The tennis star has reportedly pledged funds to one of the consortiums hoping to seal a deal
Tennis star Serena Williams and F1 ace Lewis Hamilton – an Arsenal supporter – have pledged millions to join a consortium hoping to secure the purchase of Premier League giants Chelsea from Roman Abramovich, according to reports.
Sky News says the 23-time Grand Slam winner and seven-time Formula 1 world champion will pump £10 million ($13 million) into the consortium fronted by British businessman Martin Broughton – with the former Liverpool chairman understood to have been in discussions with the duo for several weeks.
Chelsea is expected to be sold in the coming weeks for a sum in the region of £2.5 billion ($3.25 billion).
It has also been reported that Hamilton's potential partnership with the club would see him play a formal role in the club's ongoing desire to promote diversity and equality, should Broughton's bid be successful.
Williams, meanwhile, is the part-owner of the LA-based women's football team Angel FC who are due to play their first game this year.
Sky reports that Williams and Hamilton were sought by Broughton for their experience in cultivating global sporting brands. The bid also features another British sports star in Sebastien Coe.

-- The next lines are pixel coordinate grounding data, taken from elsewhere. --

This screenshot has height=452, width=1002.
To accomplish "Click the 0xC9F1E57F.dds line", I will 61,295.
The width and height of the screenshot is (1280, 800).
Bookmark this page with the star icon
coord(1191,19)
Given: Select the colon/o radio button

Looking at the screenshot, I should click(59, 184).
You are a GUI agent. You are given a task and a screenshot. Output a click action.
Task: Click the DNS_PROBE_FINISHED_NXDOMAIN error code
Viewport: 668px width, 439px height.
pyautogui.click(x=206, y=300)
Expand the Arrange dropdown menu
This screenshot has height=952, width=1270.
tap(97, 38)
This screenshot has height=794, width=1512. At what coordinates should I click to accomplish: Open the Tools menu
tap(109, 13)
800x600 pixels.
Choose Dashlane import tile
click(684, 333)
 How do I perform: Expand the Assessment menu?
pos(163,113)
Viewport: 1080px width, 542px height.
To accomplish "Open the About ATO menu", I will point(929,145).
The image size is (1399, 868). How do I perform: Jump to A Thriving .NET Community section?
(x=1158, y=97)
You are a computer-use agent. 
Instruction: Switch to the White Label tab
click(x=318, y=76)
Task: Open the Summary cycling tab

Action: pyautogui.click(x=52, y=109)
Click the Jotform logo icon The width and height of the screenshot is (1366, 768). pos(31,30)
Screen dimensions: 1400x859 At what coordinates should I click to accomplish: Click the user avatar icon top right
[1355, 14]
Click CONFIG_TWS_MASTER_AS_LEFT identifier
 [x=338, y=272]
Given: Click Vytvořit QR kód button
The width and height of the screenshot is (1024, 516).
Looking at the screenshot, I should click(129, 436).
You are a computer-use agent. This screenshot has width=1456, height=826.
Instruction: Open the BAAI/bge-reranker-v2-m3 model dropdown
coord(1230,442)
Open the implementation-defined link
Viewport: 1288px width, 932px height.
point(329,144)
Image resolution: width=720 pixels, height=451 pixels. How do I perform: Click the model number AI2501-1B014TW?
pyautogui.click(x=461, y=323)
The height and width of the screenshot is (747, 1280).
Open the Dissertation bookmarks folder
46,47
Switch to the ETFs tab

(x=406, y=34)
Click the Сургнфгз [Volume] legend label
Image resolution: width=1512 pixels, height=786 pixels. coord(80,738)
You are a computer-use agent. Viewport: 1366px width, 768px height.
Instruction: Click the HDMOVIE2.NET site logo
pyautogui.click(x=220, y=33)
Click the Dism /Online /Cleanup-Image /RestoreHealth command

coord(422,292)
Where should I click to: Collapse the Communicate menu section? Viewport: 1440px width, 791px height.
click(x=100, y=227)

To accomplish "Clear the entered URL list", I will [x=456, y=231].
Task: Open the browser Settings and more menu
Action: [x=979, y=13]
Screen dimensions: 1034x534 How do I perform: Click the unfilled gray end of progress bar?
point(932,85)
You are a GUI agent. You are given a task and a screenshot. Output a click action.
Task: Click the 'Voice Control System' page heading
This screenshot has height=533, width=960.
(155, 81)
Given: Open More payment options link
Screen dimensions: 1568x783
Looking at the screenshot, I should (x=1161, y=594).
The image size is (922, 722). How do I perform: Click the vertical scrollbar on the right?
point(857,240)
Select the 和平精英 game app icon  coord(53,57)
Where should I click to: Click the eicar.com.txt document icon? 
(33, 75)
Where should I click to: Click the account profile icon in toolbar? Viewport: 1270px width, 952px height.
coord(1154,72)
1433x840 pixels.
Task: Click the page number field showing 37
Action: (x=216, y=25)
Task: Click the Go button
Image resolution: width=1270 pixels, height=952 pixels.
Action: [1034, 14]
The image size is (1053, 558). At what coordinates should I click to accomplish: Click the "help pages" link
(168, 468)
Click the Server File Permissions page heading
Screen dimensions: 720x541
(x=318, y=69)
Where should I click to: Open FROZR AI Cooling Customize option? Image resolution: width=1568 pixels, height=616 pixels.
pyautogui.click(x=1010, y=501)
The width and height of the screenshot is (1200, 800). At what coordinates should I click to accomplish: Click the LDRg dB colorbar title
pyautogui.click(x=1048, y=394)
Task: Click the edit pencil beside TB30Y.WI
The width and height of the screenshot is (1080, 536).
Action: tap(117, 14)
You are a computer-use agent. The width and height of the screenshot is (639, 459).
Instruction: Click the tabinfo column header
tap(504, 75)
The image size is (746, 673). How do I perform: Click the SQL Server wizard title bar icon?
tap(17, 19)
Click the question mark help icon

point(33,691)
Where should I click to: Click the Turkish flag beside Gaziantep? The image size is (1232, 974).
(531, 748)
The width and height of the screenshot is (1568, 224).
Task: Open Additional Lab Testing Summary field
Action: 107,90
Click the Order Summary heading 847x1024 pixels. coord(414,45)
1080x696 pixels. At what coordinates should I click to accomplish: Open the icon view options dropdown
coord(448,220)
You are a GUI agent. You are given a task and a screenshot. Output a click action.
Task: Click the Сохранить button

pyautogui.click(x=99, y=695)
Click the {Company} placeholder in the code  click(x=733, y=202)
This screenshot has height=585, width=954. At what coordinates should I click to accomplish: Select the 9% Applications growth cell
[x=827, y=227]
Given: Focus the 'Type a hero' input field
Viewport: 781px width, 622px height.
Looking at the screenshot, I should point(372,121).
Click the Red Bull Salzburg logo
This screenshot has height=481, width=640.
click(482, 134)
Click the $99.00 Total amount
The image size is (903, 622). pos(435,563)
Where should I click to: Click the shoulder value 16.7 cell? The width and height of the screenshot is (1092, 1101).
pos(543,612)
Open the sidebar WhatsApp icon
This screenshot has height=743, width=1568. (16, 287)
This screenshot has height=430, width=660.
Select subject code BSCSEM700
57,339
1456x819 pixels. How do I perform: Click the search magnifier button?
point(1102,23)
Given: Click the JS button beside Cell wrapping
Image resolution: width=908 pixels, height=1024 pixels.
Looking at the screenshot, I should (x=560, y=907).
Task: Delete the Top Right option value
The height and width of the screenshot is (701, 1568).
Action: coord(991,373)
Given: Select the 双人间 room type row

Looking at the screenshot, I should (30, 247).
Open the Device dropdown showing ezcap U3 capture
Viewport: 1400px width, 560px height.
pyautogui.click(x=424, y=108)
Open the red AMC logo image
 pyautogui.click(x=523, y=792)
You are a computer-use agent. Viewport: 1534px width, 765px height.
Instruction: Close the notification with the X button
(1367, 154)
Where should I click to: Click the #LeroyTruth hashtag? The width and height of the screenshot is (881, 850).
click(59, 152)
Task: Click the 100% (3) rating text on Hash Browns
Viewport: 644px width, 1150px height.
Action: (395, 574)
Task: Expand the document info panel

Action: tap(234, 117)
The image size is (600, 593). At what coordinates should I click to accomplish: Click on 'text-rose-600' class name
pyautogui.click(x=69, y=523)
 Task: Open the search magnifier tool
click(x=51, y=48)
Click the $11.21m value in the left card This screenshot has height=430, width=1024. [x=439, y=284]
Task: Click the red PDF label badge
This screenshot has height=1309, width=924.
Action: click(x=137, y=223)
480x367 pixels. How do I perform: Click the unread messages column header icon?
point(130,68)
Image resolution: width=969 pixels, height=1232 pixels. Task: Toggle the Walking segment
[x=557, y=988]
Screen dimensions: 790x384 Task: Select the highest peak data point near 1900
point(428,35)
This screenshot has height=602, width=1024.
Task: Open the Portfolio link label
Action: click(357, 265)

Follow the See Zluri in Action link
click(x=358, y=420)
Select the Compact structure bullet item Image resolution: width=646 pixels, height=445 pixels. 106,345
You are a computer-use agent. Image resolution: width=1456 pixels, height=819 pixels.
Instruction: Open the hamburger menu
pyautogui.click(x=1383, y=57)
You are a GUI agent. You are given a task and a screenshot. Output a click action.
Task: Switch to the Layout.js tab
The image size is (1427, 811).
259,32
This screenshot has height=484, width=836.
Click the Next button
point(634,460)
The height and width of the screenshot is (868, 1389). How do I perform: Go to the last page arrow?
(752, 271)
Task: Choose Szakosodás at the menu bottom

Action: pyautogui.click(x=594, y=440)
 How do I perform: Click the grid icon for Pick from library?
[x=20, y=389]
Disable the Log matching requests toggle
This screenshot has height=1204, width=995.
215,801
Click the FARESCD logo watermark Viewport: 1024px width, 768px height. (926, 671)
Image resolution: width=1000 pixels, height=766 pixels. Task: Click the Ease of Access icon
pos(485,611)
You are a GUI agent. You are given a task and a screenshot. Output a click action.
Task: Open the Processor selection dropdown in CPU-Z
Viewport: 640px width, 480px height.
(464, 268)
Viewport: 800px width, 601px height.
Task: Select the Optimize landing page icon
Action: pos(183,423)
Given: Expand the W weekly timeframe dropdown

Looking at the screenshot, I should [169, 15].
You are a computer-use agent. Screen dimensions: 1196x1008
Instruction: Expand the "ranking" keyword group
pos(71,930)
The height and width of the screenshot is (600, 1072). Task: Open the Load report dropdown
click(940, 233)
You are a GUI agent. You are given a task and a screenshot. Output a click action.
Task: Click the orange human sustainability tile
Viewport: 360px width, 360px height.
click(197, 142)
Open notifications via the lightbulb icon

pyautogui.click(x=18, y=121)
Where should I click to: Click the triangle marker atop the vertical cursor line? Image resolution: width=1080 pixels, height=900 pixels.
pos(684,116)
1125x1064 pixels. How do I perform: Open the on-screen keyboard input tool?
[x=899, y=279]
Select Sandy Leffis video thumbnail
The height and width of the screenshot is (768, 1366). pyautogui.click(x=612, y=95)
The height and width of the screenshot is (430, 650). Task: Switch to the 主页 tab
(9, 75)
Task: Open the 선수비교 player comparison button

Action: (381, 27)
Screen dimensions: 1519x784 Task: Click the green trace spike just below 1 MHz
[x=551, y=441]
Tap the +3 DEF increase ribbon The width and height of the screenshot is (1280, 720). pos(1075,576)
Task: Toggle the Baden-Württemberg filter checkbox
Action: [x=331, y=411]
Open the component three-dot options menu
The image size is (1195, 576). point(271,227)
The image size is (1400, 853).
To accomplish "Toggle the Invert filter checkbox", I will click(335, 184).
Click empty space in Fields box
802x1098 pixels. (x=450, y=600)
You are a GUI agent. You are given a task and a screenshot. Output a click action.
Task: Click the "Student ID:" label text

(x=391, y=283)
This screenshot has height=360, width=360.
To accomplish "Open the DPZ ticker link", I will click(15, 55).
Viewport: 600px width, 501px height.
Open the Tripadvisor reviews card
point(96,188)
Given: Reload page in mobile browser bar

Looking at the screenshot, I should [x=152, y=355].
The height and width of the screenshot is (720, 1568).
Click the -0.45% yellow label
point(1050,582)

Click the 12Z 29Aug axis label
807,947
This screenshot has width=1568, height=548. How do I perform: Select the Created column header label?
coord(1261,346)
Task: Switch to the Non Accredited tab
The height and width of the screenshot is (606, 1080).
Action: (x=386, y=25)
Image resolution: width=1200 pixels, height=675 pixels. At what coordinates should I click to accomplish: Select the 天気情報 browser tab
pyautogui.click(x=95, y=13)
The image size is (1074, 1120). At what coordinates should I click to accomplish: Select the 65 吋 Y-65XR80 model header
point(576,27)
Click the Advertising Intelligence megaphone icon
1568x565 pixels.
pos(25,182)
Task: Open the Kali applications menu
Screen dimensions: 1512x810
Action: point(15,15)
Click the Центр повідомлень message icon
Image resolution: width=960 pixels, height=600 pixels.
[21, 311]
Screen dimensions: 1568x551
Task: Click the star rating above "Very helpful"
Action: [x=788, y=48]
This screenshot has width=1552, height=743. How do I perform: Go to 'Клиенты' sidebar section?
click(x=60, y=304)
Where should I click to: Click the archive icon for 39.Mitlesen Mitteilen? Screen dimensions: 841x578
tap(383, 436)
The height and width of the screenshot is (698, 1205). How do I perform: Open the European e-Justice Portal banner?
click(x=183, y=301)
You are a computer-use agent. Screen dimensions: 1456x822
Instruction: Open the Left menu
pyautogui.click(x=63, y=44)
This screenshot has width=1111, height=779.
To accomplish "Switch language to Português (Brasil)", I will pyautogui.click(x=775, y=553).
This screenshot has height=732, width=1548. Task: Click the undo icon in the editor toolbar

The deal would potential mirror that of Liverpool, where basketball star LeBron James has been an investor for more than a decade.
Chelsea were put up for sale by Abramovich in March in the wake of Russia's military operation in Ukraine. Abramovich has since been sanctioned by the UK government for supposed ties to the Kremlin, which he denies.
Raine Group, who have been tasked with overseeing the sale of the club, have narrowed the list of bidders to three and are expected to announce their preferred candidate to the UK government in the coming days.
The UK government are then expected to sign off on a deal, at which point the sanctions which have impacted the club are expected to be lifted.
The other potential buyers are Todd Boehly, who is part-owner of the LA Dodgers, and Steve Pagliuca, who counts the Boston Celtics and Serie A team Atalanta among his assets.
The consortium headed by the American-based Ricketts family withdrew from selection last week after being unable to agree to final terms of the bid, and after they had come under fire from fans due to the family's patriarch having expressed Islamophobic sentiment in emails.